The start of the cables did not look difficult, but they did disappear around a corner. Figuring I could turn around at any time, I headed up a moderately pitched ramp. The terrain past the corner did not look any more difficult, and I saw a group of hikers on their way down that did not have via ferrata kits. Fifteen minutes later, I was on Gran Cir’s summit, enjoying having found such an adventure without planning to.

Via Ferrrata Scale

That evening after checking into my hotel in Corvara, I learned that European via ferrata are graded on a scale: I is easy and V is difficult.
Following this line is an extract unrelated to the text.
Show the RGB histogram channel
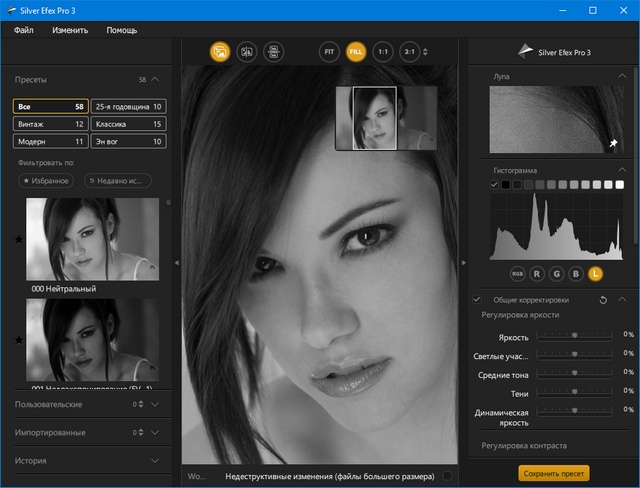Screen dimensions: 640x488 (x=518, y=272)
These grades are based on factors such as exposure, length, remote-ness of the route, and difficulty of climbing. Gran Cir is rated a I. Col dei Bos is rated a II. I had a via ferrata kit for the latter.

Sass de Putia

Sass de Putia, a one-hour drive from Corvara on a serpentine road often no wider than a bike pathway, is a 1 and, unlike Gran Cir, I had its summit to myself. The approach to Sass de Putia’s via ferrata is longer than Gran Cir’s and, once up and down the route, rather than retracing my steps back to the parking lot at Passo dello Erbe, I headed in the opposite direction. A hiking trail, the Putia Route, circumnavigates the entire massif, which is the heart of Puez-Odle Natural Park, a UNESCO World Heritage Site.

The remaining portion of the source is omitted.